Case 2: Constant discounting ($r = $ const, $f = 0$)

\[ u(t, x) = e^{-r(T-t)} \mathbb{E}[g(X_T) \mid X_t = x] \]

Case 3: Killing/discounting only ($f = 0$)

\[ u(t, x) = \mathbb{E}\left[ e^{-\int_t^T r(s, X_s)\,ds} g(X_T) \,\Big|\, X_t = x \right] \]

Proof Sketch¶

Step 1: Define the process

\[ Y_s = e^{-\int_t^s r(\tau, X_\tau)\,d\tau} u(s, X_s) + \int_t^s e^{-\int_t^\tau r(\xi, X_\xi)\,d\xi} f(\tau, X_\tau)\,d\tau \]

Step 2: Apply Itô's lemma to $e^{-\int_t^s r\,d\tau} u(s, X_s)$:

\[ d\left(e^{-\int_t^s r\,d\tau} u\right) = e^{-\int_t^s r\,d\tau} \left[ -r\,u\,ds + du \right] \]

where by Itô's lemma:

\[ du = \left( \frac{\partial u}{\partial s} + \mu \frac{\partial u}{\partial x} + \frac{1}{2}\sigma^2 \frac{\partial^2 u}{\partial x^2} \right) ds + \sigma \frac{\partial u}{\partial x} dW_s \]

Step 3: Substitute the PDE (which says the bracketed term equals $ru - f$):

\[ d\left(e^{-\int_t^s r\,d\tau} u\right) = e^{-\int_t^s r\,d\tau} \left[ -ru + ru - f \right] ds + (\text{martingale term}) \]
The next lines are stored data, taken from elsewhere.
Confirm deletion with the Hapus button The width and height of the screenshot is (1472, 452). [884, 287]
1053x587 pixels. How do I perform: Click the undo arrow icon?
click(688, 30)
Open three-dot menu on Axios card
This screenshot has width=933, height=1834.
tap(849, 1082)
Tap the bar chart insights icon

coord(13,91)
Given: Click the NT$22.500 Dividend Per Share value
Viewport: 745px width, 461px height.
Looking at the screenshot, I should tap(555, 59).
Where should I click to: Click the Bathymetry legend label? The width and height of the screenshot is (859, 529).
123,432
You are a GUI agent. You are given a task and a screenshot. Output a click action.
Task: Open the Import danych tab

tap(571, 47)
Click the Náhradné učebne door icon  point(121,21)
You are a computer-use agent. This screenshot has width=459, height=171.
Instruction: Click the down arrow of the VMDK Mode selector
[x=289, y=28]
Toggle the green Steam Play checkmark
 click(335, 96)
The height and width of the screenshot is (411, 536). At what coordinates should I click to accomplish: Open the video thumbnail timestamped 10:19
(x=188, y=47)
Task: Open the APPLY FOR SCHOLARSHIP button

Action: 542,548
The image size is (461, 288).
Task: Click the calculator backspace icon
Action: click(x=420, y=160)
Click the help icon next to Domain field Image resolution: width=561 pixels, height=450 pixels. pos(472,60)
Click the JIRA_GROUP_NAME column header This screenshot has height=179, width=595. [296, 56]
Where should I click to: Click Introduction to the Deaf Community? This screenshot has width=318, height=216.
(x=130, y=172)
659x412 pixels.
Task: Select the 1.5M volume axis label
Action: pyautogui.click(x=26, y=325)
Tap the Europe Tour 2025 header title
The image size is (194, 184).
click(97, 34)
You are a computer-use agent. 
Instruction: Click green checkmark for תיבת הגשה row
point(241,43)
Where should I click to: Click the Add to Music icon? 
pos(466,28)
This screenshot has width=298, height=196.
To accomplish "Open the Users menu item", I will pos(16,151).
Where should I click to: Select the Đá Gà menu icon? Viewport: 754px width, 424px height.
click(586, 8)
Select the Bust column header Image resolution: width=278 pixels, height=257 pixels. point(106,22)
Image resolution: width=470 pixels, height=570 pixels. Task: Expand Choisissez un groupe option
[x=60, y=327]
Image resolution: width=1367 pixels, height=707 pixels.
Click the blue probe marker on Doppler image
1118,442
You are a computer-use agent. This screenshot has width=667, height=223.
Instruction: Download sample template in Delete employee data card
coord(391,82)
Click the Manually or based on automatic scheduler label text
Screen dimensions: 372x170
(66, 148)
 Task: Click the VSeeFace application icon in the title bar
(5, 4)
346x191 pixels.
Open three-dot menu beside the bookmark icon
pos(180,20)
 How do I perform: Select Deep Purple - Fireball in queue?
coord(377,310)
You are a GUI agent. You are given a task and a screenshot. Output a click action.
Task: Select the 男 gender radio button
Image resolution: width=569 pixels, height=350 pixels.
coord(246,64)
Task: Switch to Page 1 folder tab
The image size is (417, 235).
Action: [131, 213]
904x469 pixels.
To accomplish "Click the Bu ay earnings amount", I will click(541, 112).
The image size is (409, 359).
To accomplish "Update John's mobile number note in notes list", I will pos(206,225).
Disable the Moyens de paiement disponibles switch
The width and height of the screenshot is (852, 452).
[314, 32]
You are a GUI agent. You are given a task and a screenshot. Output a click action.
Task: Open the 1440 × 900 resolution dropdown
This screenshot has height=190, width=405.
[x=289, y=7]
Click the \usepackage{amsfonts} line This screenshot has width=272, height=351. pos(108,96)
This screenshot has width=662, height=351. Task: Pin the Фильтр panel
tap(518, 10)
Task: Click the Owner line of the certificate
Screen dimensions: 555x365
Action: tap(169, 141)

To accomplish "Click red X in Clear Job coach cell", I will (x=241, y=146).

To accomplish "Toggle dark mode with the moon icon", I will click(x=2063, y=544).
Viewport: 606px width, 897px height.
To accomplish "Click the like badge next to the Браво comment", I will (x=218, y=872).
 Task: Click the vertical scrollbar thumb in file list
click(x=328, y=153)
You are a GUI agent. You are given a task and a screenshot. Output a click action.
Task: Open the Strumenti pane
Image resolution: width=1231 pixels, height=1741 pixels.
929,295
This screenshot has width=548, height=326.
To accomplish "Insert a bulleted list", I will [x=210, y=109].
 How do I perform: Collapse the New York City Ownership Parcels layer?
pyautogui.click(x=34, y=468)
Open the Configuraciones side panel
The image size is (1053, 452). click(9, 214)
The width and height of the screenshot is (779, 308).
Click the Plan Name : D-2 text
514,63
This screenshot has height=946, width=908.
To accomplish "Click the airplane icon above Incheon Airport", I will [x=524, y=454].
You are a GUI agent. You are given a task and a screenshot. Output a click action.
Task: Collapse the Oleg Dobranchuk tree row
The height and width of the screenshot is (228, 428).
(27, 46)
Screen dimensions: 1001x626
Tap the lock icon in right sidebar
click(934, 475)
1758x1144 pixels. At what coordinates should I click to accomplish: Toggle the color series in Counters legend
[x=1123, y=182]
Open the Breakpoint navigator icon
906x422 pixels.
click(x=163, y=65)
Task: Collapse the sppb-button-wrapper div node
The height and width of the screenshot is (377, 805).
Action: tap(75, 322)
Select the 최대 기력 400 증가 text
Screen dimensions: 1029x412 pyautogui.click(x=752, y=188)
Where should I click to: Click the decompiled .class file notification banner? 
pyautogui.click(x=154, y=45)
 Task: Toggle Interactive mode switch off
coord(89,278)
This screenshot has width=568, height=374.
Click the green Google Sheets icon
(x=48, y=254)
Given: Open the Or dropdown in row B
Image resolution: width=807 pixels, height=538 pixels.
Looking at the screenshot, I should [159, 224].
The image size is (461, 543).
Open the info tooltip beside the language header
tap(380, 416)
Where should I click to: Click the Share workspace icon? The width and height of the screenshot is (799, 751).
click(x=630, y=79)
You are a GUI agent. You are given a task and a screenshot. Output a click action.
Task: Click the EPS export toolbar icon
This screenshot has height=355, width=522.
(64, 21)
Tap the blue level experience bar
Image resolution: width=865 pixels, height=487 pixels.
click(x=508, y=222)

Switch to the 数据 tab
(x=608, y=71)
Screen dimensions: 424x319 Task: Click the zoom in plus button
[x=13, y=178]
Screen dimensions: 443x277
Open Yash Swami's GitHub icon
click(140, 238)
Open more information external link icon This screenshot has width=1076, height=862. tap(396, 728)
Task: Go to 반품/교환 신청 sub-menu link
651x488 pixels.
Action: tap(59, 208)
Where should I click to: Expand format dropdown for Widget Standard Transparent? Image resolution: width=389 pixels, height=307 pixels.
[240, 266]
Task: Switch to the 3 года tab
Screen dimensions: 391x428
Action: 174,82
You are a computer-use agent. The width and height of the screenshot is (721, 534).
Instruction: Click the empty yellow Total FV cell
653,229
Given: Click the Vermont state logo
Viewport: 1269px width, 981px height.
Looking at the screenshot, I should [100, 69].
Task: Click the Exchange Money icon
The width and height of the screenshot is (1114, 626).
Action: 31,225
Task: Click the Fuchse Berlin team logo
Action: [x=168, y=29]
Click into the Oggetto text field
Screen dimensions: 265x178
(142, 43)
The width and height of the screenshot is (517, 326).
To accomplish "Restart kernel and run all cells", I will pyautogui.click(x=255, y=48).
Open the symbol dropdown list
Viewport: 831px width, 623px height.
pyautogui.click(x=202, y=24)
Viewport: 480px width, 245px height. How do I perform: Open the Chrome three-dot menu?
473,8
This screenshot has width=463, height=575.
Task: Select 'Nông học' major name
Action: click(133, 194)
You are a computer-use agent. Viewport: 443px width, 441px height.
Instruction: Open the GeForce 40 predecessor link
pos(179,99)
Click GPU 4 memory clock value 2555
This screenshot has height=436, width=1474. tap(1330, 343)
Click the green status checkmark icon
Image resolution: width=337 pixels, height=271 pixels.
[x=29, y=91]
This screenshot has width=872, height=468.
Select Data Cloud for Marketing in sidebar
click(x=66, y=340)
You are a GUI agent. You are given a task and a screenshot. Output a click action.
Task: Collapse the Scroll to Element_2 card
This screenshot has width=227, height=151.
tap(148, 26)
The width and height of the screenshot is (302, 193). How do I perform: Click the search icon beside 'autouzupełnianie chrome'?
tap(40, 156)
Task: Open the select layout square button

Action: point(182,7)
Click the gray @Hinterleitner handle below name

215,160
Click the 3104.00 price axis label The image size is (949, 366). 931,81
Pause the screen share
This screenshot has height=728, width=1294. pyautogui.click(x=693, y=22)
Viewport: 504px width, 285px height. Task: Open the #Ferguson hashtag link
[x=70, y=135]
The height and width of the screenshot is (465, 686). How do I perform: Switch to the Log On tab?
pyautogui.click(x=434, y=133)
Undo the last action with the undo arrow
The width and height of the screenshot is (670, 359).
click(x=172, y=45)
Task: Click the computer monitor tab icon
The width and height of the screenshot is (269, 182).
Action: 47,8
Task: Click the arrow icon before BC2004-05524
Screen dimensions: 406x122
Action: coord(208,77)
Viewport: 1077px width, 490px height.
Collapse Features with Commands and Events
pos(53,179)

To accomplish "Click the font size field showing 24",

\[ = -e^{-\int_t^s r\,d\tau} f\,ds + (\text{martingale term}) \]

Step 4: Therefore $Y_s$ is a martingale (the $-f$ term cancels with the integral term).

Step 5: By the martingale property:

\[ Y_t = \mathbb{E}[Y_T \mid \mathcal{F}_t] \]

\[ u(t, x) = \mathbb{E}\left[ e^{-\int_t^T r\,d\tau} g(X_T) + \int_t^T e^{-\int_t^s r\,d\tau} f(s, X_s)\,ds \,\Big|\, X_t = x \right] \]

$\square$

The Converse: From Expectation to PDE¶

Theorem (Converse Feynman–Kac): Define

\[ u(t, x) := \mathbb{E}\left[ e^{-\int_t^T r(s, X_s)\,ds} g(X_T) \,\Big|\, X_t = x \right] \]

Under suitable regularity (e.g., $g$ bounded continuous, coefficients Lipschitz), $u$ is a viscosity solution (and under stronger conditions, a classical solution) to:

\[ \frac{\partial u}{\partial t} + \mathcal{L}u - ru = 0, \quad u(T, x) = g(x) \]

where $\mathcal{L}$ is the generator of $X_t$.

Connection to the Infinitesimal Generator¶

The PDE in Feynman–Kac can be written compactly as:

\[ \frac{\partial u}{\partial t} + \mathcal{L}u - ru + f = 0 \]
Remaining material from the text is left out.